Malicious entity detection using fine-grained DNA-inspired behavioural modelling

Research Project

Project/Area Number	21F20785
Research Category	Grant-in-Aid for JSPS Fellows
Allocation Type	Single-year Grants
Section	外国
Review Section	Basic Section 61030:Intelligent informatics-related
Research Institution	National Institute of Informatics
Principal Investigator	高須淳宏 (2021) 国立情報学研究所, コンテンツ科学研究系, 教授 (90216648)
Co-Investigator(Kenkyū-buntansha)	ANDRIOTIS PANAGIOTIS 国立情報学研究所, コンテンツ科学研究系, 外国人特別研究員
Host Researcher	高須淳宏 (2022) 国立情報学研究所, コンテンツ科学研究系, 教授 (90216648)
Foreign Research Fellow	ANDRIOTIS PANAGIOTIS 国立情報学研究所, コンテンツ科学研究系, 外国人特別研究員
Project Period (FY)	2021-11-18 – 2023-03-31
Project Status	Discontinued (Fiscal Year 2022)
Budget Amount *help	¥1,100,000 (Direct Cost: ¥1,100,000) Fiscal Year 2022: ¥600,000 (Direct Cost: ¥600,000) Fiscal Year 2021: ¥500,000 (Direct Cost: ¥500,000)

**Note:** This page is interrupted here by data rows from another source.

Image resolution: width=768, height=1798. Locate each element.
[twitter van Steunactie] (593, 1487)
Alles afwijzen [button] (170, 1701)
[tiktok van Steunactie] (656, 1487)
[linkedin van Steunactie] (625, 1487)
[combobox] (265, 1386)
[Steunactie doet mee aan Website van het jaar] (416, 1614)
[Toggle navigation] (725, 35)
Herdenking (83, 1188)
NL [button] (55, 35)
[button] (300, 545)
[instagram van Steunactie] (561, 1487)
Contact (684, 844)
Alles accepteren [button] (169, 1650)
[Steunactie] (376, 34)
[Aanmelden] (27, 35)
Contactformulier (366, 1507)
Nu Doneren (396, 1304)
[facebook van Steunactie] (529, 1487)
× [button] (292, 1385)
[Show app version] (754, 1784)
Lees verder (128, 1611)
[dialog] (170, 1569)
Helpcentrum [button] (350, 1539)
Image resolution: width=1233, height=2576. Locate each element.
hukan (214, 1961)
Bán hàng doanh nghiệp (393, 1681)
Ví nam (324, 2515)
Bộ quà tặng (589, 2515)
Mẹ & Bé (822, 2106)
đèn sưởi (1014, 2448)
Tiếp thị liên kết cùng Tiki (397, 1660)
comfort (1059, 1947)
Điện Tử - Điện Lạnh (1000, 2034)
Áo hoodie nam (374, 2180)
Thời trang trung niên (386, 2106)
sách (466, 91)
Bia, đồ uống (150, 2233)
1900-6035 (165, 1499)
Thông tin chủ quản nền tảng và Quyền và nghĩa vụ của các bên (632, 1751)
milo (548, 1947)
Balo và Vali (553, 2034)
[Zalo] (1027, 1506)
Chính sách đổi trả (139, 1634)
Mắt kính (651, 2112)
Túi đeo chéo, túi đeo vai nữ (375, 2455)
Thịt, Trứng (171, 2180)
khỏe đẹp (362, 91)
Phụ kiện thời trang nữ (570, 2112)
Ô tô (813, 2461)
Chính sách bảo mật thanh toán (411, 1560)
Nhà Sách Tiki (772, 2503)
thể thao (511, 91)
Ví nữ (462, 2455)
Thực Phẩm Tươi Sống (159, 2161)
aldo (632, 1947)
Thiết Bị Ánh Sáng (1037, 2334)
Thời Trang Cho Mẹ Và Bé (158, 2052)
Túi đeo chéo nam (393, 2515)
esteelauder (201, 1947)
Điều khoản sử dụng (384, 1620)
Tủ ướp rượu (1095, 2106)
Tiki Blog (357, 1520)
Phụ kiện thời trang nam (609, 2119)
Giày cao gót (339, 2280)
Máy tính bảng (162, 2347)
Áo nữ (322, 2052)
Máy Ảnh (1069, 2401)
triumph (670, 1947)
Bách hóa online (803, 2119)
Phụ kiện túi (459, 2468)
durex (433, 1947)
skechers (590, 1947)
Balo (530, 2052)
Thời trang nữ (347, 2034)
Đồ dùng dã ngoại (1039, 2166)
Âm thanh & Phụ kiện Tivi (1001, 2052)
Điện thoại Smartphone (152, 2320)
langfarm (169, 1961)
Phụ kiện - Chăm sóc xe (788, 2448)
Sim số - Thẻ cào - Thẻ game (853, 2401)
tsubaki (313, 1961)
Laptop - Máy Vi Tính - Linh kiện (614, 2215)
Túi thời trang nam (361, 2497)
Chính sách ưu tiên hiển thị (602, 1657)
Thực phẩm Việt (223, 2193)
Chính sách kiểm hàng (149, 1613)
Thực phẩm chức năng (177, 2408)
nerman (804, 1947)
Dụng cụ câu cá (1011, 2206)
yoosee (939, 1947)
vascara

Keywords	cyber security / language model / information security
Outline of Research at the Start	本研究は，ソーシャルメディアにおけるボットに代表される各種迷惑行為を行うアカウントの検出技術を構築することを目的としている.迷惑行為を行うアカウントは特有な行動履歴パターンを持つという仮定のもと，新たな行動履歴のパターンを記述するためのパターンの表現法とそ獲得アルゴリズム，パターン表現を用いた迷惑行為アカウントの判定手法を構築することにより，より安全なソーシャルメディアの利用環境を構築することをめざす．
Outline of Annual Research Achievements	We initially explored how we can embed Bioinformatics to the problem of quantifying complexity (and security) for graphical passwords. We therefore implemented a graphical password scheme and tested its usability on mobile devices running the Android operating system. Then, we used Lothaire’s Combinatorics theory (definition of “finite word”, followed by the simple metric “complexity of a word”) with basic Bioinformatics (k-mers) and we introduced a complexity metric to quantify the proposed graphical password scheme space, aiming to identify how it compares with other graphical password schemes. Additionally, we collect data from the Twitter environment and compare our method with the SOTA in bot detection. At a later stage we will also use another dataset as a baseline to investigate how our approach of incorporating GNNs with DNA-inspired behavioural modelling works against well-known solutions based on GNNs. The fundamental idea of our approach is to use neighbourhood information derived from an account into question (2-hops away from it) utilising GNNs and accumulate this information with the account’s behavioural patterns, namely their digital DNA. Therefore, the use a series of different GNN architectures is needed to learn graph representations focused on the account(s) into question; their digital DNA are used as parts of their node features. Additionally, instead of using ROBERTa to contextually analyse the timeline of the account, we utilise more targeted methods (BERTweet, TwitterRoberta) which seem to work better with content derived from Twitter.
Research Progress Status	令和4年度が最終年度であるため、記入しない。
Strategy for Future Research Activity	令和4年度が最終年度であるため、記入しない。